I think, however, that the Occam’s Razor explanation for what happened is the most likely one. Here’s what I think happened:
- Admiral Harris, Commander US Pacific Command (USPACOM), informed Secretary of Defense Mattis that he had issued a Fragmentary Order cancelling the Carl Vinson Task Force’s port call in Australia and redirecting the strike group to the Sea of Japan to show the colors.
- The DOD notified the White House – most likely either through the Liaison Officer or through the National Security Staff.
- A copy of the Fragmentary Order was filed.
- Secretary Mattis misspoke on 11 April, because he hadn’t actually seen the FRAGORD, that the Carl Vinson Task Force was headed immediately to the Sea of Japan.
- The President was briefed, without any specific details, because no one on the National Security Staff had them, that the Carl Vinson Task Force was headed to the Sea of Japan.
- The President stated the Carl Vinson Task Force was headed to the Sea of Japan in his Fox Business News interview.
- The Carl Vinson Task Force steamed south from Singapore, as ordered, to take part in a scheduled exercise with the Australian Navy.
- As is often the case, the US Navy, through the Public Affairs Office, released pictures of the Carl Vinson Task Force passing through the Sunda Strait – 3,500 miles from the Sea of Japan off of the Korean peninsula.
Talking Points Memo has a full timeline at this link.
How did all this miscommunication happen? Simply put – there are almost no political appointees at the Pentagon (or anywhere else in the US government) right now. Secretary of Defense is, essentially, working without a team. He has no deputy, under, assistant deputy, and deputy assistant secretaries, nor does he have any directors, deputy directors, and/or special assistants at the Department of Defense – though several designees have been named for some of these positions. He also does not have any Service Secretaries in place – though we have have three designated nominees. And none of the deputy, under, assistant deputy, and deputy assistant secretaries, nor does he have any directors, deputy directors, and/or special assistants at each of the Services. All the Secretary of Defense has is whichever Trump campaign and transition personnel are on the DOD and Service Beachhead Teams – none of whom have been chosen by Secretary Mattis.
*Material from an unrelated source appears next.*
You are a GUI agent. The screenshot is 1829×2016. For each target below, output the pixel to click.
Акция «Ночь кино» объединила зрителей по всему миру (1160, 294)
Right now you have a DOD Secretary, the DOD and Service Beachhead Teams from the transition, and then the career civil servants (both Senior Executives and General Schedule) and uniformed military personnel. Basically the entire layer of politically appointed managers, senior to junior, are completely missing. As a result, things are going to fall between the cracks, such as the exact nature of Admiral Harris’s FRAGORD to reposition the Carl Vinson Task Force.
Aside from the bog standard embarrassment of having the President, the Secretary of Defense (a retired USMC 4 Star), and the White House Press Secretary (a US Navy Reserve Commander) not knowing where a carrier strike group is, this is also a significant strategic communication problem. This morning the Associated Press reported (h/t and via: Talking Points Memo) that both our Asian-Pacific partners and competitors are disconcerted and wary given the President and the Administration’s seeming inability to communicate accurate information.
Many South Koreans are using those words to describe the president of their most important ally, rather than the leader of their archrival to the North. They worry that President Donald Trump’s tough, unorthodox talk about North Korea’s nuclear program is boosting already-high animosity between the rival Koreas.
The Kyunghyang Shinmun newspaper said recently that Trump is playing a “dangerous card” with his verbal threats, risking a miscalculation by Pyongyang and a war on the peninsula.
What the US is currently strategically communicating in regard to the ongoing DPRK nuclear weapon and missile development programs is not exactly inspiring confidence on the Korean Peninsula.